Periodic Reporting for period 2 - CholAminCo (Synergy and antagonism of cholinergic and dopaminergic systems in associative learning)
Reporting period: 2018-11-01 to 2020-04-30
We first investigated cholinergic neurons separately and found that these cells come in two clearly distinct types. The first type emits tight packages of action potentials, called bursts, which specifically signal reinforcing events (rewards and punishments) and strongly engage the cerebral cortex. The second type is incapable of burst firing; instead, these cells show slow rhythmic activity, often independent of each other, but occasionally synchronizing with cortical activity, thus influencing behavioral performance. We propose that these two types of cholinergic neurons have different roles in associative learning. These results are published as preprint (Laszlovszky et al., Distinct synchronization, cortical coupling and behavioural function of basal forebrain cholinergic neuron types, bioRxiv) and we are in the process of peer review. Further results are in preparation; therefore, they are not yet public.
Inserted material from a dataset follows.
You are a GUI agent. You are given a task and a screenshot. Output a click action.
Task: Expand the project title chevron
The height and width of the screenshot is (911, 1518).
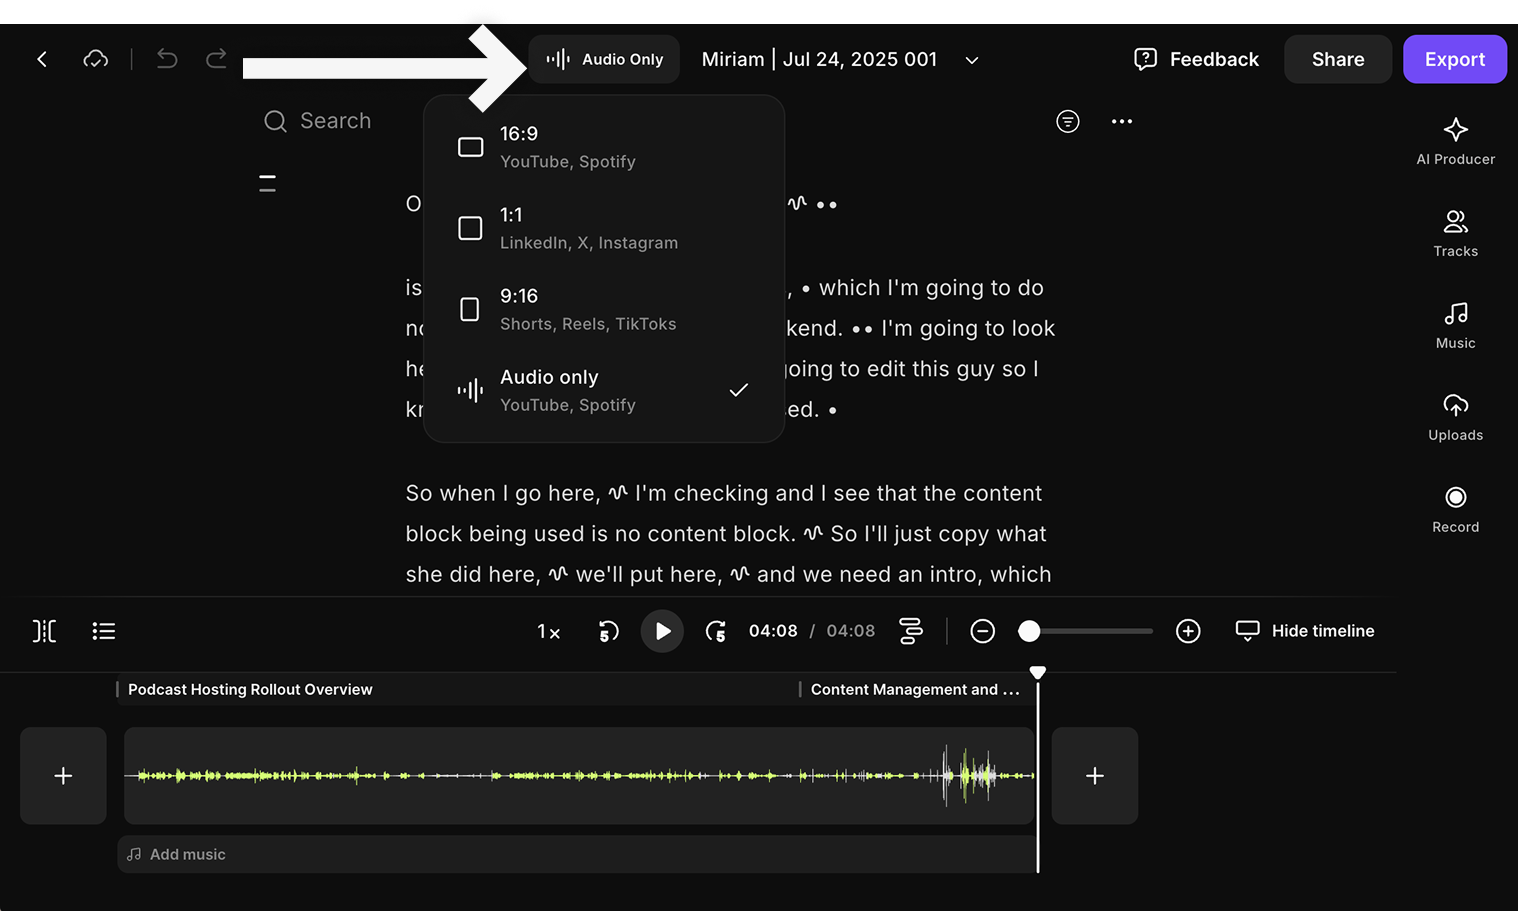(x=971, y=60)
We already developed innovations that increase the efficiency of the experiments by allowing better experimental control (Solari et al., 2018, Open source tools for temporally controlled rodent behavior suitable for electrophysiology and optogenetic manipulations) and online neural activity monitoring (Szell et al., OPETH: Open Source Solution for Real-time Peri-event Time Histogram Based on Open Ephys). We are working on behavior automation that could fully automate part of the experiments and non-invasive localization of implants.
Neuromodulators are rarely studied in parallel and there is no simultaneous recording of cholinergic and dopaminergic neurons yet. We expect that achieving such recordings will reveal the potential correlations of the two systems. This will help us understand whether these neurons encode similar or different behavioral variables and under which conditions they act synergistically or antagonistically. Such knowledge will lead us closer to understand how these neuromodulatory systems jointly control learning and memory, which is also important with respect to Alzheimer’s and Parkinson’s disease.